Dr. Riggs believes it to be more than mere coincidence. In November 2006, he announced his discovery to a limited audience of academic archaeologists and released his evidence for peer review. In January of this year, it became available to the general public. Yet it was over the course of last summer's excavations that a novel and somewhat shocking thought began to take form in Riggs' mind.

"Assuming that all the evidence is viable and that there really were Pleistocene Basques here 60,000 years ago ... that means they simply could not have come across the Bering land bridge, because the Bering corridor didn't open up until 50,000 years ago."

How, then, did they come to be here? Chewing thoughtfully on a sprig of cheat grass, Riggs gazed out over the eerie landscape of the Owyhee Mountains. "What if these people actually migrated back into Eurasia over that bridge, but were here in the New World long before the Proto-Paleolithic? What if so many Basques came to this area in the early 20th century because they were answering the call of some primeval homing instinct?"

When reminded that the figurine had been carved from an Old World stone, indicating a migration opposite to what he had suggested, Riggs grimaced. "Oh yes ... I forgot about that."

Dr. Riggs will be back to the excavation site this May, and likely many Mays to come. Before he had to abandon the work last September, his students had cleaned off a small arc of a slab of fire-hardened cottonwood, about 22-centimeters thick and extensively worn on the outer rim. Riggs is eager to find what is at the center of that cottonwood disc. Evidence of an ancient axle, perhaps?

"You have to think that if these people could have had botas that long ago, why not the wheel?"

One more intriguing question among many. And the world awaits answers. In the meantime, Ybargoitia has had another well drilled and no longer has to worry about his "girls" getting water during the dry times. "I was there for every inch they went down, sort of wishing they'd pull up something else, and sort of wishing they wouldn't ... if you know what I mean."

The Nampa Image

The figure discovered on Domingo Ybargoitia's Owyhee sheep ranch is not the first puzzling artifact to come from deep beneath the Idaho surface, nor is it the most mysterious. In the summer of 1889, one H. Grumbling and an assistant were drilling a well near Nampa--at the time, a mere village of 347 people--when it appears they brought up what would prove to be a source of controversy for the next 100-plus years. A local man, M.A. Kurtz, was feeling through the slurry being dredged up by a steam-powered sand pump when he found a one-and-one-half-inch-long relic, fashioned from clay. The hands and feet had broken off, along with most of the right leg, but it was clearly a human figure.
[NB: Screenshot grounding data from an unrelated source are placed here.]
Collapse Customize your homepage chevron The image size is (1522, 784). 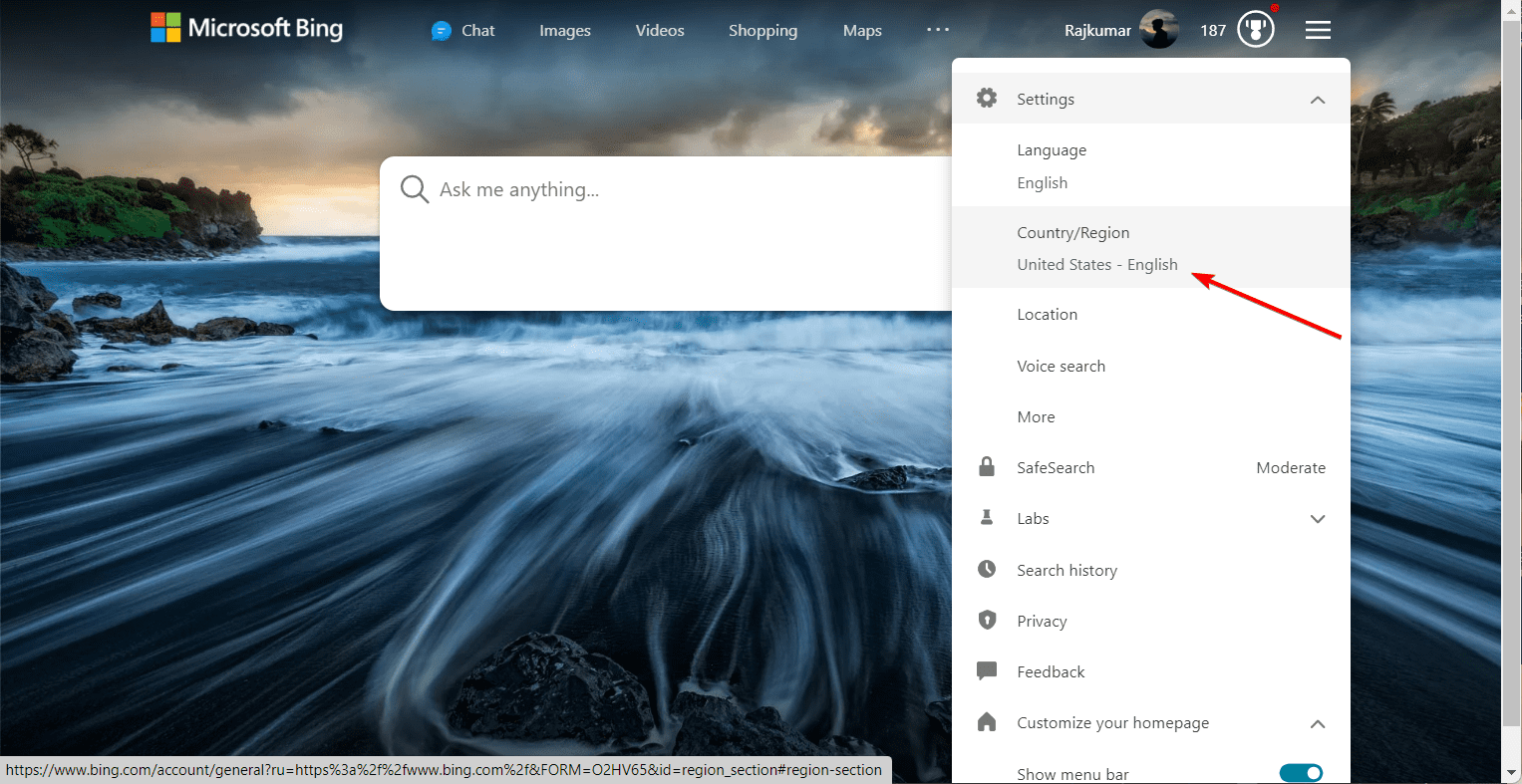1318,723
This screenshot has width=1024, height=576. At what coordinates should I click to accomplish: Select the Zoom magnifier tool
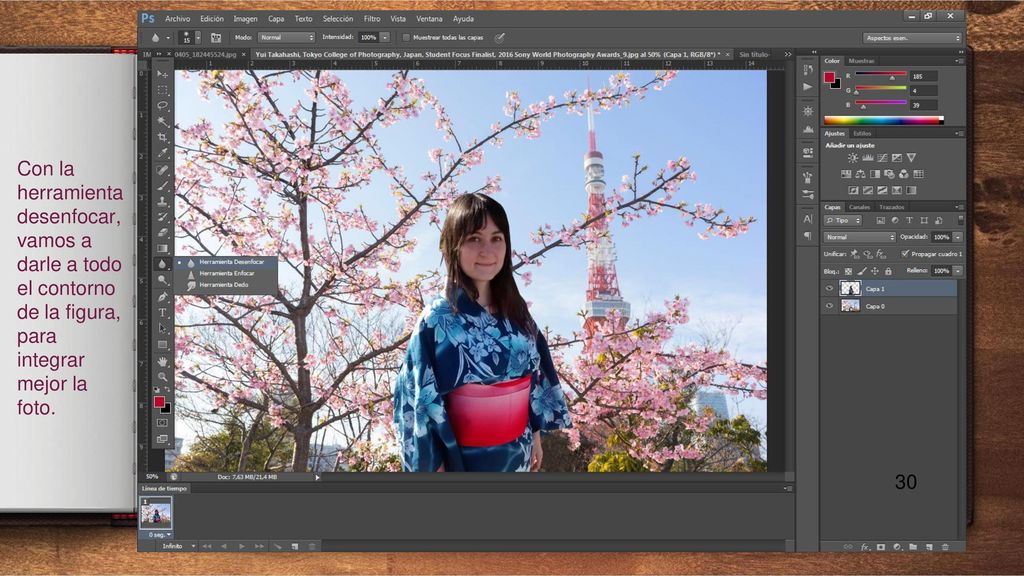[163, 377]
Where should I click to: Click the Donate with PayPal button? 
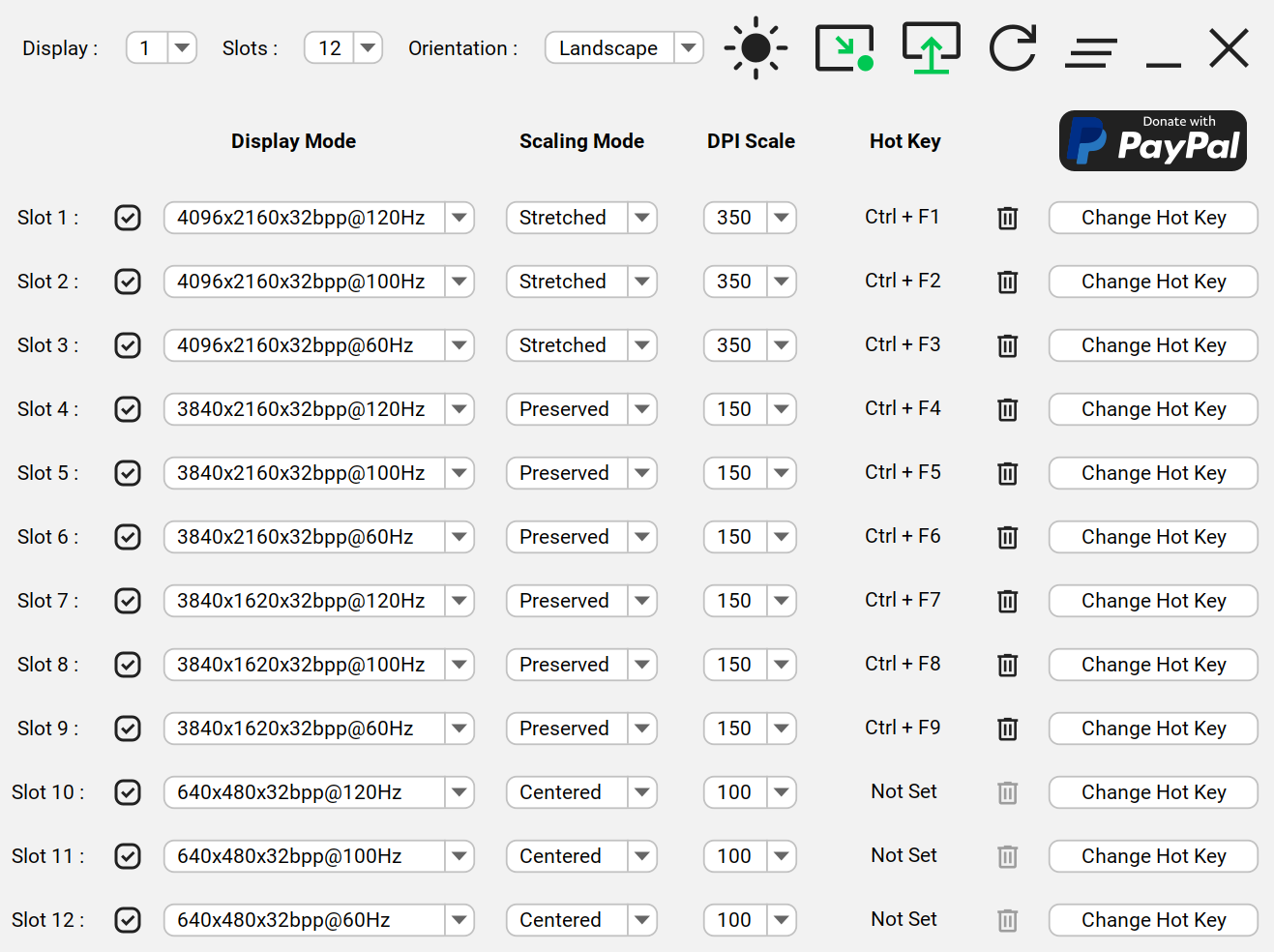(1152, 140)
The most remarkable thing about it, though, was the depth from which it came. The digging apparatus at the end of the shaft had reached 320 feet down, below many layers of sand, clay and rock, when it appeared. Coming from that level, the relic would have had to be 1.5 million years old by modern dating standards--1.3 million years older than the earliest sapient humans.

In short order, the relic gained national attention with noted figures at odds over what the find meant. A prominent geologist of the day, G. Frederick Wright (who, for a time, was in possession of the artifact), saw it as proof that Darwin was wrong and the Bible was right. Professor Frederic Putman, curator of the Peabody Museum in Boston, regarded it as evidence of "the great antiquity of man in America," as an ally wrote. John Wesley Powell, a geologist and adventurer, was convinced it was a hoax, despite the fact that several respected early Nampans were present at the time it was found, and they presented sworn testimony that it could not have been planted in any way.

Today, the "Nampa Image," as it came to be known, is only one of the many aberrant curiosities Young Earth theorists use to argue their case. The artifact lies at rest in the basement of the Idaho Historical Museum in Julia Davis Park, locked away from public view. No definitive or convincing explanation for either its existence or discovery has ever been found.

--Dr. Roberta T. Axidea

Dr. Roberta T. Axidea teaches Comparative Linguistics at Eastern Washington State University. This article appeared originally in the Euskal Herria Journal of Science.